Getting your retaliation in first

This is called getting your retaliation in first. The British side will seek to deliver the frictionless border through dint of its magnanimous “unilateral flexibility” but the EU will have to “set aside the normal regulations and codes set out in EU law”.

When it proves impossible or illegal to do so, this will be the fault of the EU, the Irish, or both. The UK position constitutes, on this interpretation, the first instalment in the inevitable blame game as the Conservative Party’s strategy unravels. This strategy was neatly summarised by the University of London historian Vernon Bogdanor in The Observer newspaper on Sunday as “a soft landing from a hard Brexit”.

He notes that no such soft landing is possible, the conclusion of just about all European commentators on the latest UK negotiating documents.

The Brexiteer wing of the Tory party continues to call the tune and does not propose to accept responsibility as reality intrudes

The Brexiteer wing of the Tory party continues to call the tune and does not propose to accept responsibility as reality intrudes.
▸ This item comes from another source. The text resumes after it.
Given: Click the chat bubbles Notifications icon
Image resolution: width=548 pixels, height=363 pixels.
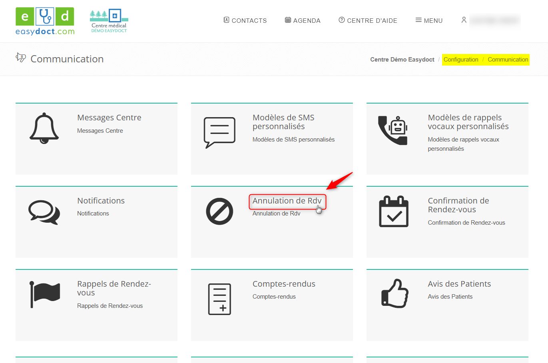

The foundation phase of the blame game consists of aspirational schemes that would somehow see a hard Brexit, outside both single market and customs union, without any downsides.

Any adverse consequences are somehow avoidable with adequate concessions to our flexible British friends and will only arise through European intransigence.

There will be border checks in Ireland, to be enforced from the EU side, unless the UK continues to exclude non-compliant food products and to comply with current veterinary and animal health standards.

This is how the UK position paper addresses the issue:

“One option for achieving our objectives could be regulatory equivalence on agri food measures, where the UK and the EU agree to achieve the same outcome and high standards, with scope for flexibility in relation to the method for achieving this ... Providing the UK and the EU could reach a sufficiently deep agreement, this approach could ensure that there would be no requirement for any SPS (Sanitary and Phytosanitary) or related checks for agri food products at the border between Northern Ireland and Ireland.”

Unanswered questions

This highly conditional statement settles nothing. The list of unanswered questions is a long one. Will chlorinated chickens, hormone-fed beef and genetically modified crops be admitted to the UK under a future trade deal with the United States?

If so, there will need to be customs posts on the southern side of the border to preserve Irish compliance with the current European standards. If not, has the UK government accepted that any trade deal with the United States (a “super” deal is possible according to Donald Trump) will exclude food and agriculture? Will the tripartite agreement in the thoroughbred industry involving Ireland, Britain and France be maintained?

The great prize for quitting the customs union, according to Brexiteers, is the prospect of new trade deals outside Europe, of which a deal with the US would be the biggest. But worldwide tariffs on manufactured goods are already low or zero: with or without access for US agriculture, it is doubtful that a protectionist America will offer anything worthwhile to post-Brexit UK.

Quitting the customs union delivers nebulous gains for the UK at serious cost to others, including a hard border in Ireland.